5. Virtual – or text – therapy
With many cities restricting “non-essential” activities during lockdown, access to services such as in-person therapy and counselling have unfortunately been curtailed. If there is an upside to these restrictions however, it’s that they have paved the way for new innovations such as the rise of virtual therapy, for one. Apps and platforms like Better Help and TalkSpace, which let patients connect with licensed therapists from the comfort of their couch, have seen increased demand for video and text-based consultations since the onset of the pandemic. Even traditional brick-and-mortar clinics have pivoted to offer online therapies with their clients, normalising the concept of telehealth and making these essential services more accessible than ever.
6. Plant-based seafood
While plant-based alternatives to beef and chicken have now entered the mainstream palate thanks to the likes of Impossible Foods, plant-based seafood has been slower to take off – but that looks to change in 2021. In Singapore, food tech start-up Sophie’s Bionutrients is on a mission to create protein-rich, plant-based alternatives to meat and seafood using microalgae. Using a fermentation technique, protein will be extracted from the product and converted to an edible protein flour, which will be supplied and used in vegan “crab cakes” by Singapore-based food manufacturer Hua Li Fa. Owing to the high demand for seafood coupled with the dwindling numbers in the wild, as well as allergies commonly associated with seafood, observers are hopeful about the positive social and ecological impact of this new tech.

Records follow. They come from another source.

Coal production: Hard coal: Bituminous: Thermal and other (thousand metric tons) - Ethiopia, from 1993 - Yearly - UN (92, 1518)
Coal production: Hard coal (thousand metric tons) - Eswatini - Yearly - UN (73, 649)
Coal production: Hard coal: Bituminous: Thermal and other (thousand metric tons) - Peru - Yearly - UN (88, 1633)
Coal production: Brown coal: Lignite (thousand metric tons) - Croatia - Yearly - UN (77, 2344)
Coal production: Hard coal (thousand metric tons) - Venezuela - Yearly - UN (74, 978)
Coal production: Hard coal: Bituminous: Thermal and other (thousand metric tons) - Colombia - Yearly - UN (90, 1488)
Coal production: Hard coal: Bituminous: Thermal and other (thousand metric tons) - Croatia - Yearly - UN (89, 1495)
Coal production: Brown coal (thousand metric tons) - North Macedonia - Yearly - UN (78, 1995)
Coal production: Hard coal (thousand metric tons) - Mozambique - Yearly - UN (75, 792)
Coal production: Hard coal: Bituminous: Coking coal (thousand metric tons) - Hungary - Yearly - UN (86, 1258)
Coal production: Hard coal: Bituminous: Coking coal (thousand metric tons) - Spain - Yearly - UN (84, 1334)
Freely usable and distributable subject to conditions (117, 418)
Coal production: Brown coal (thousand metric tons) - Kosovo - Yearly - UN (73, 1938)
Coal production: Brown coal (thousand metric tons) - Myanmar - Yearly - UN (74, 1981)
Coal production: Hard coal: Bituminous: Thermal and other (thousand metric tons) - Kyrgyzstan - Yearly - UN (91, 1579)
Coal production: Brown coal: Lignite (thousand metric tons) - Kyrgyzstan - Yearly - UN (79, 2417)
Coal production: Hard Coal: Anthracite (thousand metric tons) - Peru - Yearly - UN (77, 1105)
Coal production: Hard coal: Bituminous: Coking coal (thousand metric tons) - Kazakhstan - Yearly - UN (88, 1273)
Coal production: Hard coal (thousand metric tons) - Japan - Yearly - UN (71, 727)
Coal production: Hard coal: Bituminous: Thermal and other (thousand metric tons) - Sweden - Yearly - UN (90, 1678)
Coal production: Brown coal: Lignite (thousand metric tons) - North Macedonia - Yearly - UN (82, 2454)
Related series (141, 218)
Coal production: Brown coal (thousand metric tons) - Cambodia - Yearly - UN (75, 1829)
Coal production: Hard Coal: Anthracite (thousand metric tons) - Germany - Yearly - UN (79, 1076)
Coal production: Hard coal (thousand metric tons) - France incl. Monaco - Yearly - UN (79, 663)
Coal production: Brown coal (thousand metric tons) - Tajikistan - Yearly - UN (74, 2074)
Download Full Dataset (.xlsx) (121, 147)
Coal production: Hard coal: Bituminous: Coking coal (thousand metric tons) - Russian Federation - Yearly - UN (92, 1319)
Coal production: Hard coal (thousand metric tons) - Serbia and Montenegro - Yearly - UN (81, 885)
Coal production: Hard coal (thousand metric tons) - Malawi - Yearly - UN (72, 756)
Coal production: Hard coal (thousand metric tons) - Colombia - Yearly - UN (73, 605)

7. Digital detox, in the face of WFH burnout
While the benefits of working from home are manifold, studies have also pointed to the fact that employees are clocking in hours in front of their screens. Due to the ubiquitous nature of smartphones and virtual communication apps, as well as the blurred boundaries between work and home, disconnecting from work – and devices – can be hard. In the face of growing conversations about Zoom fatigue and #wfh burnout, digital detox (a movement that’s all about disconnecting from the digital devices you own) will be a defining wellness trend in the upcoming year. Smartphone apps and in-built features also allow users to track their screen time and receive alerts reminding them to log off, while hotels are now championing their digital detox programmes and gadget-free zones to give tech-weary travellers a chance to unplug.